Trinidad and Tobago’s mandatory death penalty for murder is constitutional, senior judges in London ruled today in a decision campaigners described as ‘extremely disappointing’.

Jay Chandler killed fellow remand prisoner Kirn Phillip at Golden Grove Prison in Arouca, Trinidad in 2004. He was convicted of murder and sentenced to death on the same day in 2011.

More than 4,000 miles away and a decade later, the Privy Council was asked to consider section 4 of the Offences Against the Person Act 1925, under which every person convicted of murder in Trinidad and Tobago ‘shall suffer death’ – although no one has been executed in the Caribbean nation since 1999.

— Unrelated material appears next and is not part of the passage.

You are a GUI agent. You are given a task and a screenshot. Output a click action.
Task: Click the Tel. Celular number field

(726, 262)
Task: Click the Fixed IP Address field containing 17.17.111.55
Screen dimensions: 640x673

Chandler’s lawyers argued that the law ‘arbitrarily authorises the imposition of the severest of sentences’ without giving those convicted the opportunity to persuade the court otherwise, in breach of constitutional rights.

However, the Privy Council ruled in 2004 on a similar case about the mandatory death penalty that a ‘savings clause’ in the Trinidadian constitution prevents pre-existing laws from being challenged for incompatibility with the constitution.

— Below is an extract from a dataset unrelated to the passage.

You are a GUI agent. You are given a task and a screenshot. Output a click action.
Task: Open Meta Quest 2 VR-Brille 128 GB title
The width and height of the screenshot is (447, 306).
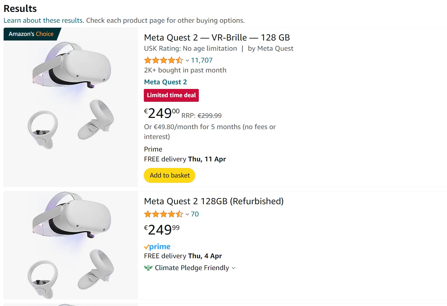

In Matthew v Trinidad and Tobago, the court unanimously held that the mandatory death penalty is a ‘cruel and unusual punishment’ but ruled, by a 5-4 majority, that section 4 could not be invalidated.

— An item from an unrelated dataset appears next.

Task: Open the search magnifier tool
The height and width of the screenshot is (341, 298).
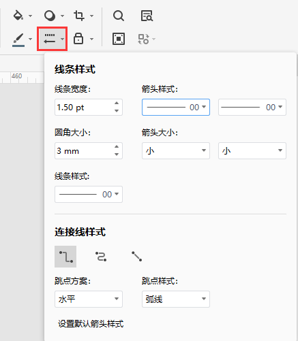Action: click(x=119, y=16)
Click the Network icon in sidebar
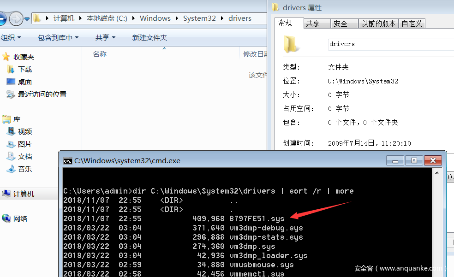This screenshot has height=277, width=454. [x=6, y=218]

But Edward Fitzgerald QC, for Chandler, told the court in November that a 2018 ruling of the Caribbean Court of Justice (CCJ) justified the court ‘reviewing and reversing the previous decision of the board in Matthew’.

In Nervais v Barbados the CCJ found that Barbados’ mandatory death penalty violated constitutional rights, which left Trinidad and Tobago as the last country in the English-speaking Caribbean to retain such a law.

However, the Privy Council today ruled that Trinidad and Tobago’s 1976 constitution ‘saves existing laws, including the mandatory death penalty, from constitutional challenge’.

Lord Hodge, giving the unanimous judgment of the court, said: ‘The consequence of that is that the state of Trinidad and Tobago has a statutory rule which mandates the imposition of a sentence, which will often be disproportionate and unjust.’

The judge said it is ‘striking’ that the mandatory death penalty, which Trinidad and Tobago accepts is a ‘cruel and unusual punishment’, remains on the statute book but held that the constitution ‘has allocated to parliament, as the democratic organ of government, the task of reforming and updating the law’.

Parvais Jabbar – co-executive director of The Death Penalty Project, an NGO based at London firm Simons Muirhead Burton which represented Chandler – said: ‘Whilst today’s decision by the Privy Council is extremely disappointing, the case has once again brought this critical issue to the fore.

‘We hope it will lead Trinidad and Tobago to re-examine the savings law clause which continues to protect old laws most modern democracies consider morally objectionable, including laws which discriminate on grounds of gender, religion, or sexuality.’